The captain of the Carter Ridge Rangers is asking me out?

“Unless you were already going… which you probably were,” he adds, looking at me a little deeper like he’s trying to push his way into my head.

There’s a whole host of new sensations tingling in my body, and I’m not sure that I want to give any of them the time of day. Behind us outside I can hear the window-muffled sounds of low frat-boy voices and the spray of multiple hoses. The rain isn’t torrential but it’s pattering steadily on the roof and washing the common sense straight out of my head.

Why am I enjoying this guy’s attention? Why am I feeling it deep down in my belly? Now is not a good time for me to get myself a distraction. I should be thinking about research and staff endorsement letters and finding somewhere else to live if Aisling’s parents kick me out of the condo.

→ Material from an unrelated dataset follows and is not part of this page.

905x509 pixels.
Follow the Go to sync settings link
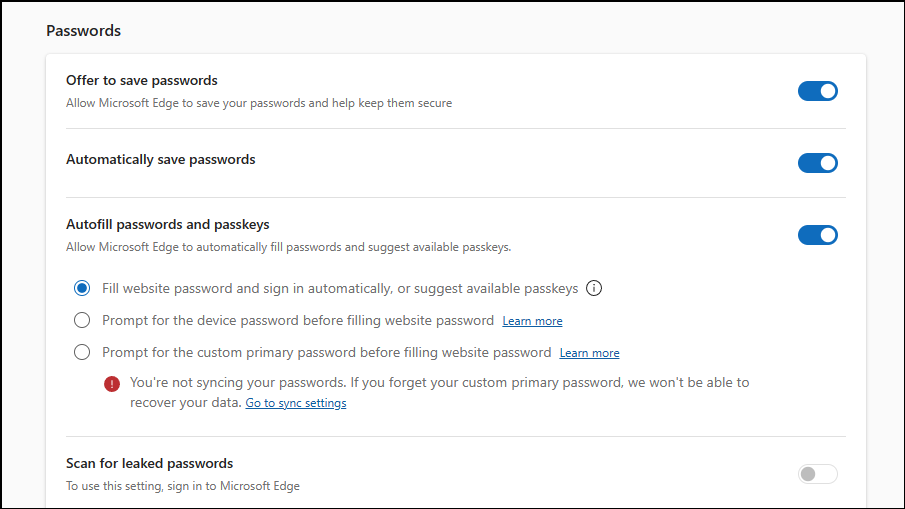pyautogui.click(x=296, y=404)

“Is this a guilt thing, because of the head injury?” I ask. “Because if it is, don’t worry about it. It happens more often than you’d think.”

If I thought that that would give him the relieved get-out that he needed, I couldn’t have been any further from the truth.

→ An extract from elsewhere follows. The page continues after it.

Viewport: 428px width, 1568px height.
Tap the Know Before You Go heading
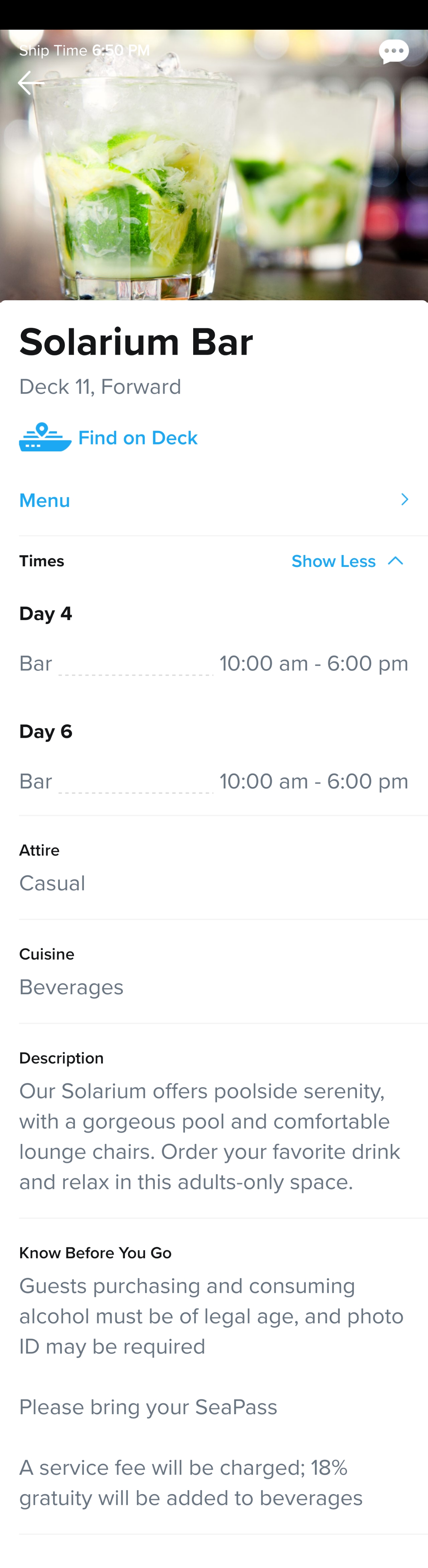95,1253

“What does that mean?” he asks, his irises aflame.

I clutch my now-jumper-wrapped book against my stomach, successfully ignoring how warm and soft it feels, and I shake my head at his aghast expression. No time to explain the disastrous end to my show-stopping cheer career.

“It doesn’t matter.”

“But–”

I pass the flyer quickly back over to him and scooch on my seat. “My roommate told me about the Halloween night and I would… kinda like to go. I’m not sure if I’ll have the time though.” I hug my jumper-book a little tighter against my body and Hunter’s eyes flick down to it, his forearms flexing. “I just have a lot on my plate right now.”

I turn to face the passenger door and I’m a little horrified to see that I’ve completely steamed up the window.

“Hey,” he says, his voice low as I turn back to face him. He jerks his chin at me and for some reason it makes me blush. “I understand. I usually work the whole weekend too. But the guys and I have to throw in occasional social sessions so that we have off-rink team-building opportunities. I have to be there.” He holds my gaze for one long, heated moment and then he leans across my body to click open the door. When he notices that I’ve stopped breathing he flashes me his grin again, warm humour returning to his sparkling eyes. “I’ll be looking out for you.”

“Uh…” I stare at him even as he pulls back to his side, studying me so unabashedly that I simply stay still. “I…”

His phone suddenly buzzes on the dashboard and his eyes flick lazily over to it, tipping the screen so that he can deem its worthiness. He checks it for a beat and then throws the device into his glove compartment. I try so hard to not care that dozens of Carter U girls will be hitting Hunter up all day, every day.

But it’s exactly the kind of grounding that I needed.

“Thanks for returning my book,” I say, “even though this is kind of grounds for stalking.”

He flashes me a grin, eyes on my hips as I slip out onto the blacktop.

As I’m about to unceremoniously slam his door shut we both hear a shout of “Yo Hunter!” from behind me, meaning that the frat guys have finally clocked him and are now vying for his attention.

Great. This is exactly what his two-hundred-and-twenty pound ego needed.

Hunter laughs at whatever he reads in my expression and I thump his door closed extra hard.

He winks at me through the window and mouths see you Saturday.

Letting out a shaky breath I turn on my heels and run across the road, heading for cover from the rain under the car wash canopy. I don’t give Hunter the satisfaction of watching him drive away but when the wash is over and I’m shot-gunning in Ash’s car I do unravel my paperback and flick to where I’d last left off.

Something warm and tingling stirs in my belly when I notice the fact that I now have two bookmarks.

One is the receipt from when I purchased the book.

And the other is a scrap of paper with Hunter’s number on it.